— Your assignment —
Filter task. Return each line of the material that holds the string "agent".

— Dataset excerpts —
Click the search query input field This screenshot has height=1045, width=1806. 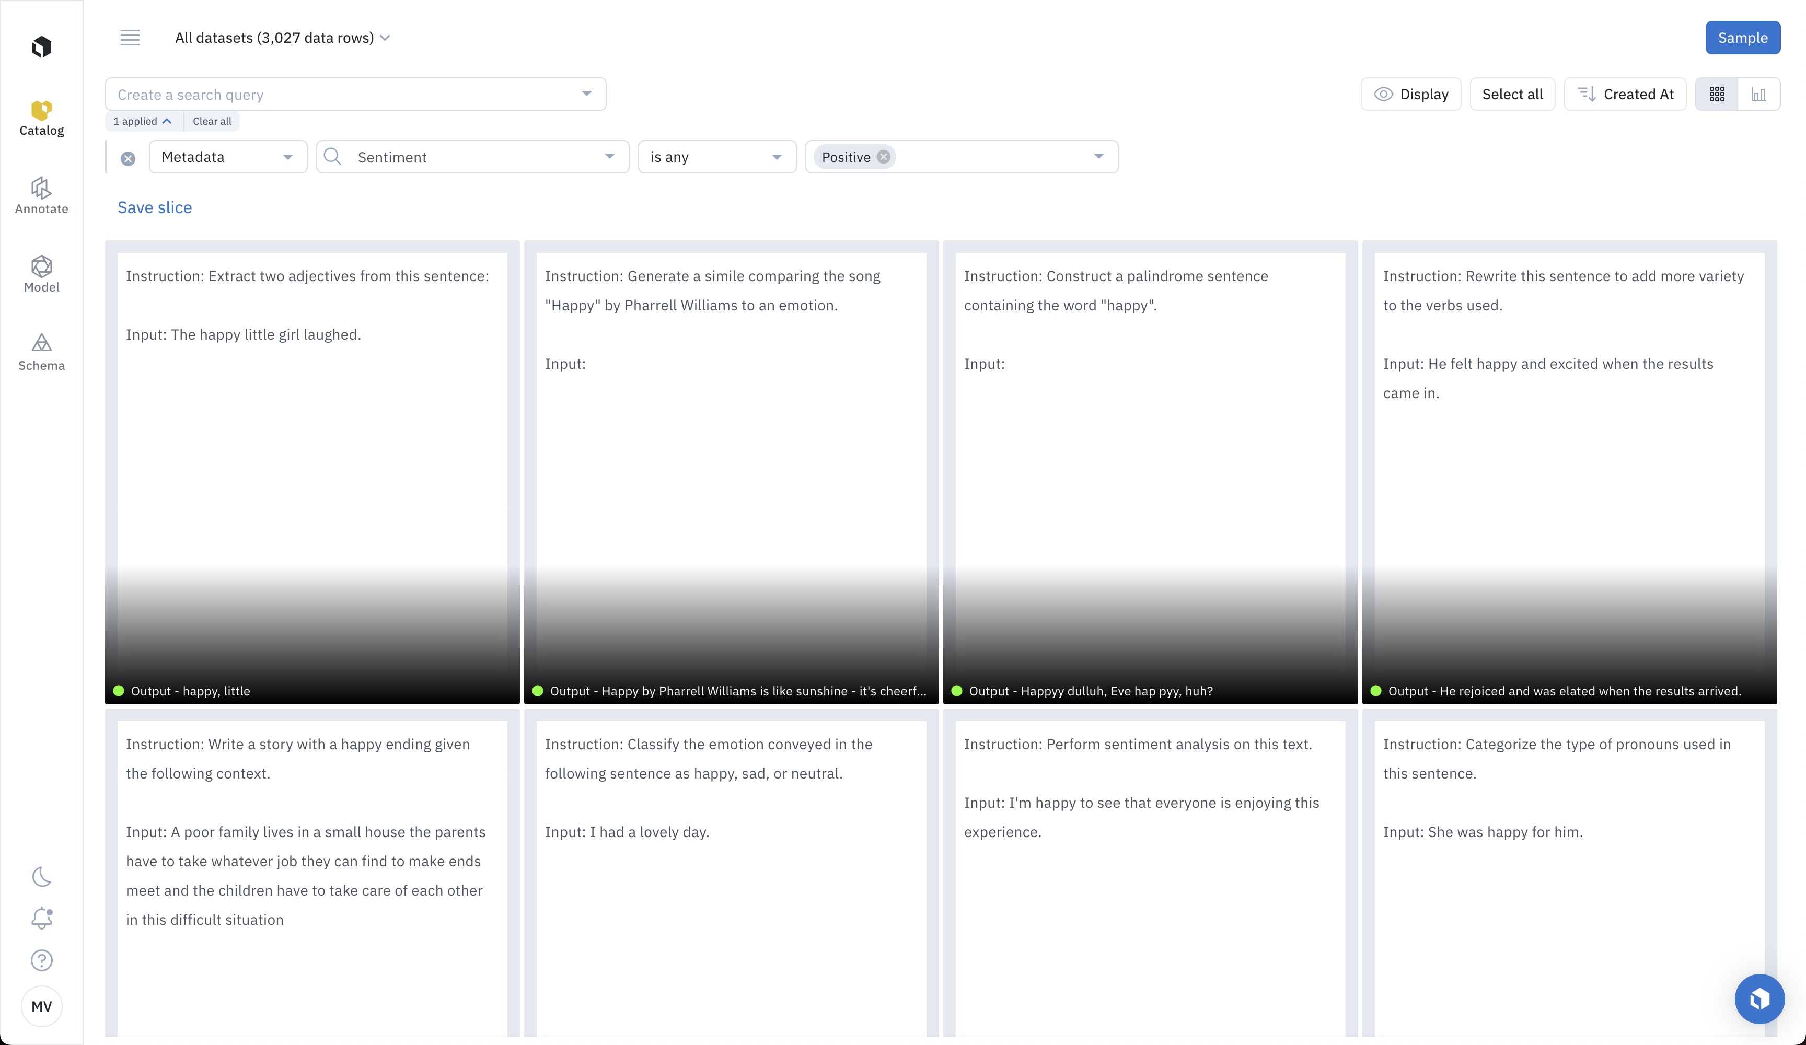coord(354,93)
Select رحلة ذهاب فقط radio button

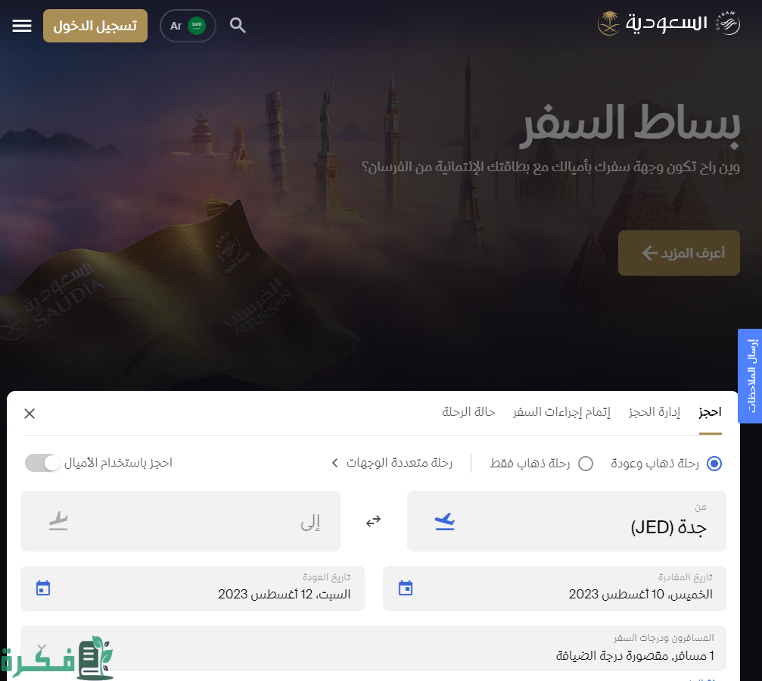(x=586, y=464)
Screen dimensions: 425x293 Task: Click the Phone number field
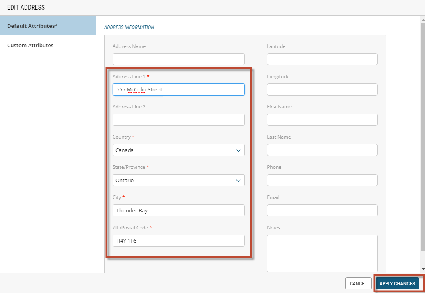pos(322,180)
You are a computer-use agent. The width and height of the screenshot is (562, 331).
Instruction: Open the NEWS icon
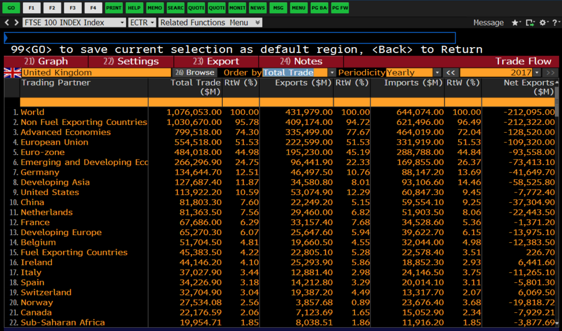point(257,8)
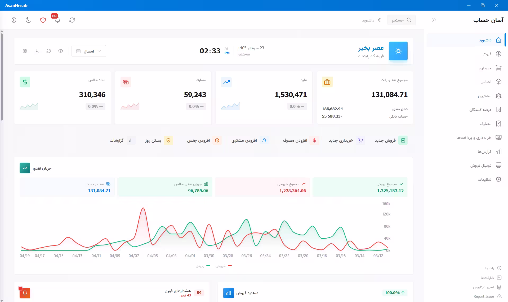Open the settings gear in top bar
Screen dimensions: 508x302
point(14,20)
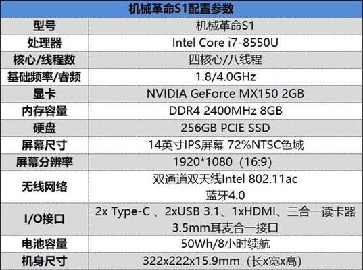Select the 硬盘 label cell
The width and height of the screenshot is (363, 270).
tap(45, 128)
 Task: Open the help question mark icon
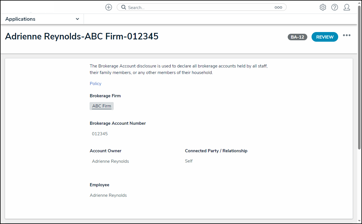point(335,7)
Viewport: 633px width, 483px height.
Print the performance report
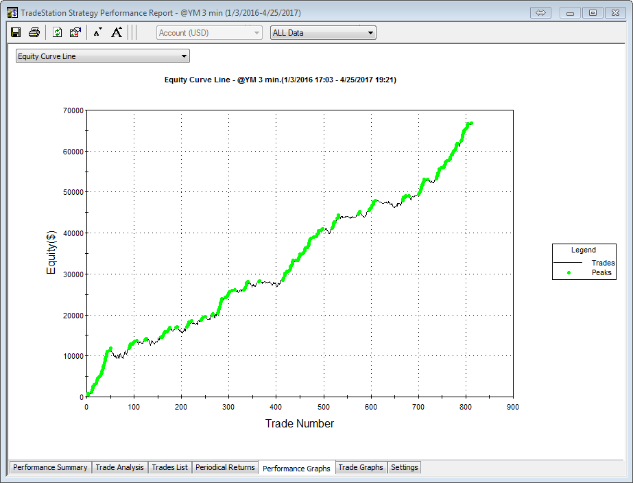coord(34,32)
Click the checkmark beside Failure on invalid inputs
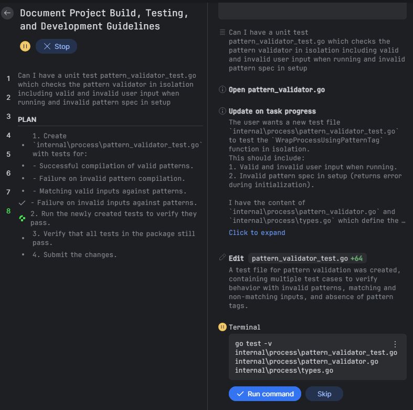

...

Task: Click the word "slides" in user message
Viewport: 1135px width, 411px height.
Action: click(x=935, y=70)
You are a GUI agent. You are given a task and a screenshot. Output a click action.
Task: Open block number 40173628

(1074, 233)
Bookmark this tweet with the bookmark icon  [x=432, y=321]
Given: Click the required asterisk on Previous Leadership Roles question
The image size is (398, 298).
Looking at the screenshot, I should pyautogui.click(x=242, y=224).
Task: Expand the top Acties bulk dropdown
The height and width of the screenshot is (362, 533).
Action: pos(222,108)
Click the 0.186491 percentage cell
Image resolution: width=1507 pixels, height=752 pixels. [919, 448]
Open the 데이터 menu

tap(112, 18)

— Answer section —
You are a computer-use agent. The width and height of the screenshot is (562, 331).
You are a GUI agent. You are given a task and a screenshot. Output a click action.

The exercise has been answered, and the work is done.